We used to talk a lot about stickiness of websites and eyeballs back in the late 1990s. The word still has some attraction and is a key point in the recent McKinsey interview with Chip Heath. Chip is a professor of Organizational Behavior at Stanford University’s Graduate School of Business.

“The key to effective communication: make it simple, make it concrete, and make it surprising.”

Although the article is primarily around what executives need to do to make their messaging and ideas stick with diverse audiences, it has a lot of relevance for healthcare.

“A sticky idea is one that people understand when they hear it, that they remember later on, and that changes something about the way they think or act.”

Think about all the things you want to tell your patients or members or employees (or vice-versa all the things you patients want your healthcare companies to tell you):

  • There has been a change to your X (copay, formulary, network).
  • You have an opportunity to save money by doing X.
  • We are missing X data that will delay your coverage.
  • We see that X happened and wanted to gather data on your experience or proactively address your question.
  • Welcome to our plan. Have you registered on the website? Have you received your ID card?
  • Please take this Health Risk Assessment.
  • Your credit card has expired. Would you like to update it?
  • Your order is delayed. If this is an emergency, please do X?
  • We see you were on the website. Did you find what you needed?
  • Do you need a copy of your X (formulary, provider directory)?
  • You have not yet picked a Primary Care Physician. Would you like to do that now?
  • Did you receive the information that we sent you?
  • Are you following your physicians orders? Did you do X? Why or why not?
  • Our records show us that you are due for a X. (Flu shot, screening)
  • Are you using any over-the-counter products that we should have in our database to identify drug-drug interactions?
  • Please remember to refill your medication?
  • Are you having any side effects or complications associated with your recent medication or procedure?
  • Have you enrolled yet in our disease management (or incentive) program? Would you like more information?
  • Welcome to the plan.
  • We know it is time for open enrollment. We hope you will renew with us. We are offering a local meeting to help you learn more about your benefits. Would you like to attend?
  • X has changed with your drug, condition, etc. There is new information available at Y.

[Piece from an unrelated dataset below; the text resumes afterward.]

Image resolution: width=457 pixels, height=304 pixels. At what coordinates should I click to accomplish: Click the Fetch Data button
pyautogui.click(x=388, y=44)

    Getting back to the article…He offers several good examples of sticky messages which are primarily what I would call rallying calls for organizations. In healthcare, the key is to find these simple messages that compel people to act. So, bottom lining it, he gives six basic traits:

  1. Simplicity – short and deep
  2. Unexpectedness – uncommon sense messages generate interest and curiosity
  3. Concreteness – his example is don’t say “seize leadership in the space race” but say “get an American on the moon in this decade”
  4. Credibility – this should be so easy in healthcare if you leverage all the people and stories out there
  5. Emotions
  6. Stories

He has a few great stories such as:

  • A Nordstrom’s person wrapping something bought at Macy’s just to make the customer happy. [And probably without point it out.]
  • A FedEx driver who forgot the key to a box simply unbolting the box from the ground and throwing it in the truck so they weren’t late.

These things reinforce the message while becoming a type of urban legend that stay with people. They evoke emotion in a simple way.

One good example I have from Express Scripts was around trying to motivate people to change from one drug to another. When Zocor was going generic, we decided to launch a huge multi-modal campaign to drive down Lipitor marketshare and move people to Zocor so that when it went generic everyone would win. [Clients would save; patients would save; and we would make more money.] It worked. But, prior to the program, we worked with linguists and others to design and test a set of messages. The one that resided best was “we have a secret that can save you money”. People were intrigued and listened. They felt like they were being let in on something that was important. We ended up positioning it similar to a Consumer Reports Best Buy. It worked.